§ Problem requirements
Below are the records. Restate word for word every line from the one that contains "You are a computer-use" through the final line, both included.

Collected data entries

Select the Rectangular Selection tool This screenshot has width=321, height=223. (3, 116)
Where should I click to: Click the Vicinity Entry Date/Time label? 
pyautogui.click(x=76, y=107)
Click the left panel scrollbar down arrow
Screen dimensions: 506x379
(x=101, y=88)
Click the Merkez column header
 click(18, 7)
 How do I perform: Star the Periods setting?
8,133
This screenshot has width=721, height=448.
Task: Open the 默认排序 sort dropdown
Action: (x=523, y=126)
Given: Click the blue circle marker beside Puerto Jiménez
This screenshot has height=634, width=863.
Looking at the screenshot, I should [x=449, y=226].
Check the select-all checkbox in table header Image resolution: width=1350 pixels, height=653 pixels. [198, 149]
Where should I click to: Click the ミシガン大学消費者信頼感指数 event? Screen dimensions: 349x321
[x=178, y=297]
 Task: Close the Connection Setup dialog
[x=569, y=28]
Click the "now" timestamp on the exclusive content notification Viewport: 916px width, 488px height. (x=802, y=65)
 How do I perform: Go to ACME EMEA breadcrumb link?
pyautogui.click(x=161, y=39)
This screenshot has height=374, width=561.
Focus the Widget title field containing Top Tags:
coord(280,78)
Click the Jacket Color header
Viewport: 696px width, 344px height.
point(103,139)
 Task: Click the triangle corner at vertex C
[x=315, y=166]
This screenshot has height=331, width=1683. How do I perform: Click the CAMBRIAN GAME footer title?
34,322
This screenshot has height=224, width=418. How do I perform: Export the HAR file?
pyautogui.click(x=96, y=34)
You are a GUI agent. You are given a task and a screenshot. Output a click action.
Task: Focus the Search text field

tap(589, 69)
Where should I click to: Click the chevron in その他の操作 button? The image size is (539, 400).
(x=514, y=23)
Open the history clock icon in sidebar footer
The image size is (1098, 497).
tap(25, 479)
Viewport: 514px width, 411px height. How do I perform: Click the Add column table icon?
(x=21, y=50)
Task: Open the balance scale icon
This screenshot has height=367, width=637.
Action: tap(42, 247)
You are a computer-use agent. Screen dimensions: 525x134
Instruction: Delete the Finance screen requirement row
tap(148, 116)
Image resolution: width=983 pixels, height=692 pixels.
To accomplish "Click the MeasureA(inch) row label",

§ Answer space
You are a computer-use agent. Screen dimensions: 525x134
Instruction: Delete the Finance screen requirement row
tap(148, 116)
Image resolution: width=983 pixels, height=692 pixels.
To accomplish "Click the MeasureA(inch) row label",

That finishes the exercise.